There are so many perks to being a Grad student at FIT. We get access to basically every library ever imagined not only in NY, but across the world. This includes research facilities at museums and archives as well. We also get free goodies like lockers, lab coats, and invitations to galas (I think I'll be going to one at the NYPL soon...). Not to mention, we have one of the highest post-graduate success rates and institutions practically beg for us as interns. The Museum at FIT is run almost entirely by alumni because of that reason. I thought I'd be screwed careerwise, but it turns out, I'm gonna all right.

There is also a fridge, microwave and couches in the Graduate lounge. Needless to say, my locker will become my second home.

We have a slew of assignments due, oh, tomorrow, which have only been clarified as of yesterday, go figure. But as I research them I am discovering that this really is my calling. I am usually a fast paper writer because my skills are pretty good, and it helps so much when you are discussing a topic you actually enjoy. Not to mention I have to give two presentations about a visual and literary source relating to my topic. Bing and Bang, already covered. This has been an easier process than I thought it would be.
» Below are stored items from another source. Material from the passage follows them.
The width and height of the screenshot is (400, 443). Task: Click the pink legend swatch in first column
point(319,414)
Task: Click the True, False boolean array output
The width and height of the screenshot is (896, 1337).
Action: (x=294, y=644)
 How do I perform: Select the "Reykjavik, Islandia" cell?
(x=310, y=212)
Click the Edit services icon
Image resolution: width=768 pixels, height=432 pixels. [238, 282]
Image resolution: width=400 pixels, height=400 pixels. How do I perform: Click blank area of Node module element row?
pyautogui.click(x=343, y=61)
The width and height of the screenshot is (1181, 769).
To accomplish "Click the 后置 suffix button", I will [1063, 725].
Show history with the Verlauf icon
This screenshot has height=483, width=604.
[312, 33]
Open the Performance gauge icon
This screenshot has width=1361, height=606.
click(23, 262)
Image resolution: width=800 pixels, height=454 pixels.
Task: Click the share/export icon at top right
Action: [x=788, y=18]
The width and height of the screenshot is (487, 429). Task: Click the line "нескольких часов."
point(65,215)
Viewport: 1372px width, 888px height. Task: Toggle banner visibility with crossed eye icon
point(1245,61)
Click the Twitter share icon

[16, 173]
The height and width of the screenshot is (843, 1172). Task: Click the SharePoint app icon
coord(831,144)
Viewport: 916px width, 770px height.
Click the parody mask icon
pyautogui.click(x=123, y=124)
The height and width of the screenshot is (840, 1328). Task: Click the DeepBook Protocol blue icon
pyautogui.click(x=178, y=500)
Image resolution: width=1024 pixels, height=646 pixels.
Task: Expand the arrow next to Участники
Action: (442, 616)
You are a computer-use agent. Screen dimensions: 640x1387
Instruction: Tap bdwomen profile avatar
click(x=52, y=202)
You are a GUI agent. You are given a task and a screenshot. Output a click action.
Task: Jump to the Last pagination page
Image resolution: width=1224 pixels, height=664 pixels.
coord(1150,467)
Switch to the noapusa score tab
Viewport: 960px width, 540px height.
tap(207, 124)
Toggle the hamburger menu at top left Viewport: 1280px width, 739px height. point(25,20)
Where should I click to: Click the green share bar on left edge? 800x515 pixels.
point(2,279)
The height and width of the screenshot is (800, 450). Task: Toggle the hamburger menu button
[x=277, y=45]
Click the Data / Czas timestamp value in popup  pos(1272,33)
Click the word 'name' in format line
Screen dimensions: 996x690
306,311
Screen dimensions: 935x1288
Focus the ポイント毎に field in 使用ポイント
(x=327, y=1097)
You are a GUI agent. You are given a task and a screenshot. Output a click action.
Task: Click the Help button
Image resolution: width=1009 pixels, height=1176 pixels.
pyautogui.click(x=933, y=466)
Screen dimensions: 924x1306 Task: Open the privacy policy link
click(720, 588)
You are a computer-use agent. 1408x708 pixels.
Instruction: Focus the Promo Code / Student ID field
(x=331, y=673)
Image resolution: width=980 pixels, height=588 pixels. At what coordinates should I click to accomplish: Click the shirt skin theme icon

I'm also surprised with how much prior knowledge I have coming into this program. We were discussing accession, handling and photographing techniques and I knew most of the information and processes. I really did learn a lot from the Charleston Museum during my internship - props, J Hiester!

The next hardest thing is the bibliography. But I think we're going to cover that more later.

So all in all, the first day jitters have gone away. My commute is fine, I need to purchase a netbook so I'm not lugging my laptop around all too often, and I discovered a Subway around the block from campus that will get to know me very quickly. Aside from actually living in the city, this graduate thing is pretty perfect.

I can't wait until classes actually START!

Sunday, August 23, 2009

Pre-1st Day Jitters

And so, it's here, I've reached the turning point. I made it through the summer in one piece and had a great one at that, experiencing so much and meeting so many new people. It's a summer I'll never forget, but I have no time to reminisce about it.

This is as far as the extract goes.